U.S. District Court Judge Barbara Jones gave E-Data until August 25 to submit to each defendant a detailed explanation of how the defendants' products and services infringe upon the patent. Judge Jones' order stems from a motion filed by Intuit asking that E-Data either clarify its reasons for suing or have the suit dismissed, but the judge expanded the motion to include an explanation to all defendants and scheduled a conference call on the matter for September 6.
At issue is the company's purchase two years ago of the rights to a 1985 patent granted to computer scientist Charles Freeny that described a "system for reproducing information in material objects at a point of sale location." E-Data wants to collect licensing fees from anyone electronically distributing digital data to a purchaser--software, video, fonts, text, audio-- via the Internet, floppy disk, or encrypted CD-ROM. The outcome of the lawsuit has broad implications for online commerce, and could theoretically divert a slice of every Net transaction to the three-person New Jersey-based company.
But in ordering E-data to list each claim of the patent that is being infringed, Judge Jones seemed to at least acknowledge if not validate defendant's complaints that the patent is vaguely worded and unenforceable.

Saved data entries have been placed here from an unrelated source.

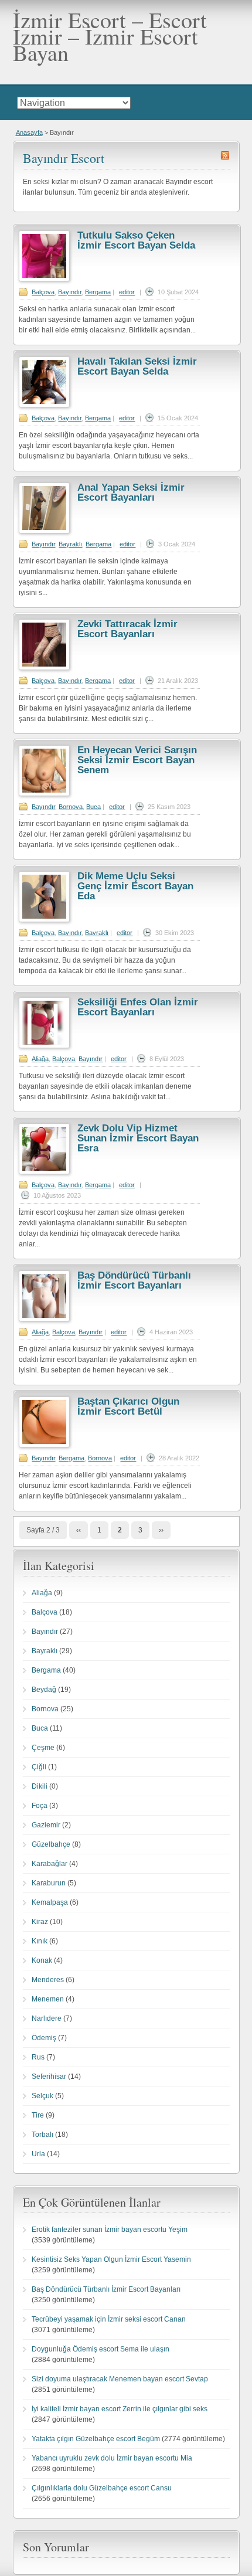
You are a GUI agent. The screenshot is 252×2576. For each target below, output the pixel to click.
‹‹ (78, 1530)
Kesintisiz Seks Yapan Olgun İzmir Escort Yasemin (111, 2259)
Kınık (39, 1941)
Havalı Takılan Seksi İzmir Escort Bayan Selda (137, 366)
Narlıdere (47, 2018)
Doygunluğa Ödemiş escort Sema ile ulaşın (100, 2349)
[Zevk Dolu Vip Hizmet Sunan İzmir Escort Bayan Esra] (44, 1172)
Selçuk (42, 2096)
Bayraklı (70, 544)
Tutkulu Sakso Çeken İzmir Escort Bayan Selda (136, 240)
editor (127, 291)
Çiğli (39, 1767)
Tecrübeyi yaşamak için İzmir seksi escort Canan (109, 2319)
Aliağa (40, 1058)
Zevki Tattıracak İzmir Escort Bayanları (127, 629)
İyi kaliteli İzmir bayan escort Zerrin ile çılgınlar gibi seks (119, 2409)
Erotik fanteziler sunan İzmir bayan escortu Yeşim (110, 2229)
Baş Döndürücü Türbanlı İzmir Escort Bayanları (134, 1280)
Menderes (48, 1980)
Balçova (43, 291)
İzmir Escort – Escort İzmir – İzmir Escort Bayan (110, 36)
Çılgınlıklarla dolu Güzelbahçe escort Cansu (102, 2488)
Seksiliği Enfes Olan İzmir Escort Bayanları (137, 1007)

The list of claims, known as "claim construction," is intended to demystify and define the complex and often abstruse language of patent documents.
"We're really pleased with the judge's order," said David McIntyre, senior litigation associate at law firm Fenwick and West in Palo Alto, California, the firm representing both Intuit and Broderbund in the case. "[E-data] has so far been rather vague about what's at issue."

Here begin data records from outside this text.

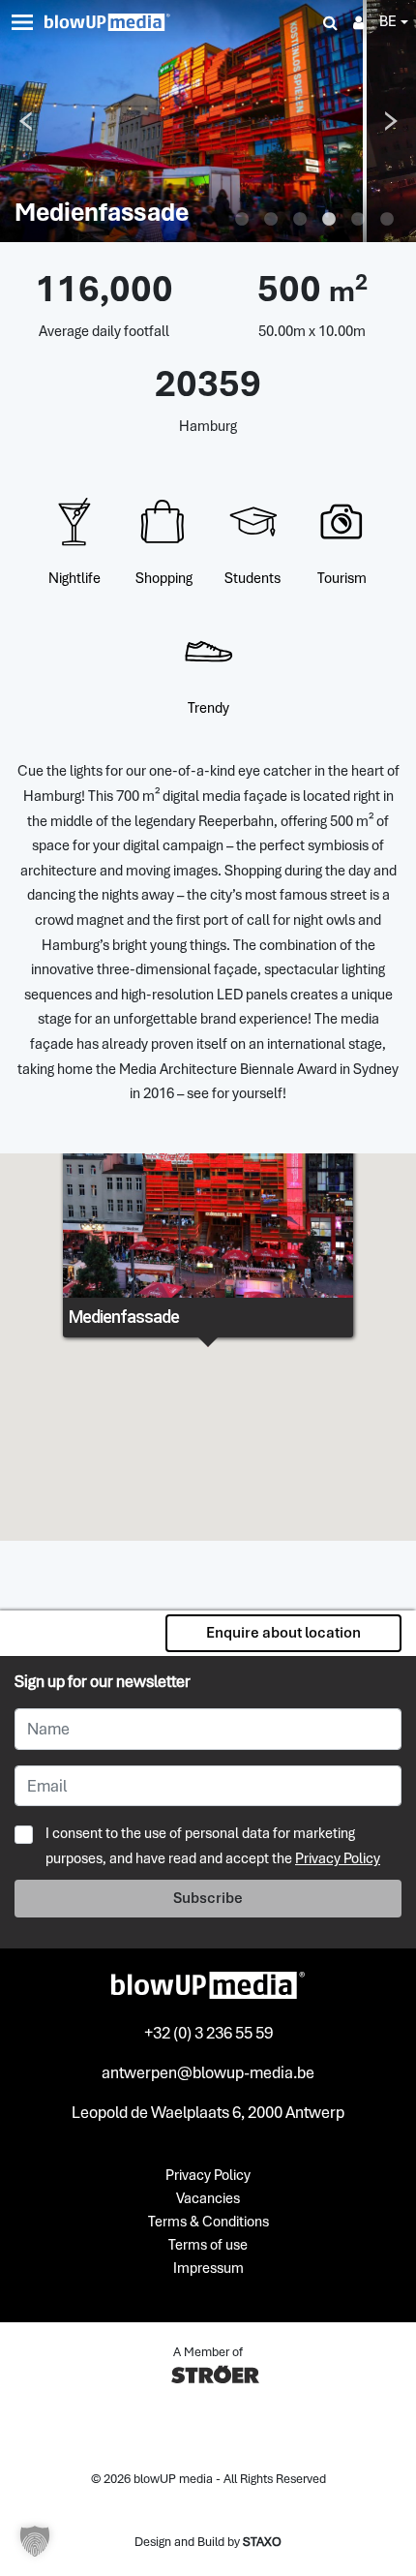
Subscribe (208, 1898)
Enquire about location (283, 1632)
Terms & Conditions (208, 2222)
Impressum (208, 2269)
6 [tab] (387, 220)
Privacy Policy (337, 1858)
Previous (25, 121)
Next (391, 121)
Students (252, 578)
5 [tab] (358, 220)
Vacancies (208, 2199)
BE (388, 21)
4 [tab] (329, 220)
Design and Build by (208, 2541)
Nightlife (74, 578)
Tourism (342, 578)
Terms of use (208, 2245)
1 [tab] (242, 220)
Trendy (208, 708)
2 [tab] (271, 220)
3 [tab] (300, 220)
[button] (35, 2541)
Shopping (164, 578)
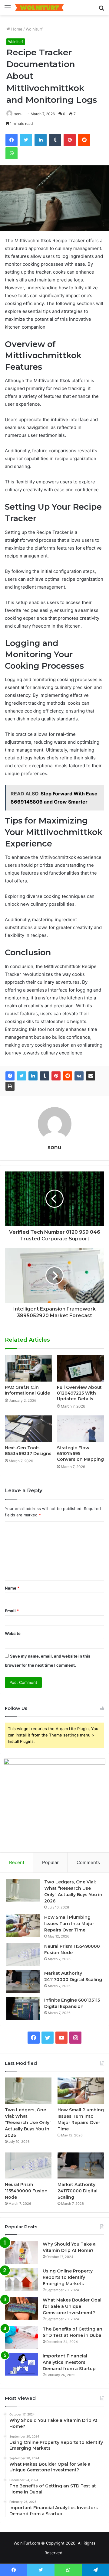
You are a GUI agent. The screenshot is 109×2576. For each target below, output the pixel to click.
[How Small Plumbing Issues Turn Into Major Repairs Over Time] (23, 1925)
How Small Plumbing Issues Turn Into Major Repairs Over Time (69, 1924)
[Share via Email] (90, 1075)
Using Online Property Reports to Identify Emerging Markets (68, 2277)
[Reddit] (67, 1075)
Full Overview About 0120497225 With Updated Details (79, 1393)
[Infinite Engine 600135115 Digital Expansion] (23, 2008)
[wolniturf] (39, 7)
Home (16, 29)
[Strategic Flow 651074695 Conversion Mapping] (80, 1428)
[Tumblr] (44, 1075)
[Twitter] (21, 1075)
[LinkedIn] (33, 1075)
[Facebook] (10, 1075)
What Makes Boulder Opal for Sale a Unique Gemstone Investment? (72, 2306)
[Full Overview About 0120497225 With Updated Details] (80, 1368)
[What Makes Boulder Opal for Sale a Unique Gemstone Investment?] (21, 2308)
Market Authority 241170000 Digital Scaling (77, 2191)
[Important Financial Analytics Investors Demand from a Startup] (21, 2364)
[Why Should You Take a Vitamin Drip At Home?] (21, 2252)
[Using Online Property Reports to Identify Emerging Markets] (21, 2279)
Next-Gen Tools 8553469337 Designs (28, 1450)
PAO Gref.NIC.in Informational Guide (27, 1390)
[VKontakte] (79, 1075)
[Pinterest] (56, 1075)
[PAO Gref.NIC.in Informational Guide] (28, 1368)
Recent (16, 1862)
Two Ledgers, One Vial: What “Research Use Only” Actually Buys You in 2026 (28, 2122)
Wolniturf (34, 29)
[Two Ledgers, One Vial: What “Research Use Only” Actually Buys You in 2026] (23, 1890)
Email (12, 1610)
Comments (88, 1862)
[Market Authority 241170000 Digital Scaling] (23, 1981)
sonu (18, 114)
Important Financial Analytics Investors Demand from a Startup (69, 2362)
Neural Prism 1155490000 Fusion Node (26, 2191)
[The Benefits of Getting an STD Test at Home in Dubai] (21, 2337)
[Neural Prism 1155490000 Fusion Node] (23, 1954)
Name (12, 1588)
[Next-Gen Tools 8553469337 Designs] (28, 1428)
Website (13, 1633)
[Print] (10, 1086)
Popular (50, 1862)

CompuServe General Counsel Stephen Heaton echoed McIntyre in a statement released this week, saying that "the confusion surrounding the Freeny patent could be significantly clarified within a few months."
E-Data is still hoping, however, to get some 75,000 companies to accept a "carrot or stick" amnesty program that rescinds the threat of a lawsuit in exchange for a one-year, renewable licensing fee. A few, including Adobe Systems, IBM, and Internet payment company First Virtual Holdings, have opted to pony up the fee instead of paying drawn-out legal expenses.
E-Data announced earlier this week that two additional companies, Index Stock Photography of New York and Monotype Typography of Illinois, dropped out of a comparable suit in Connecticut by agreeing to pay the license fee. Terms and conditions of all licensing deals are undisclosed.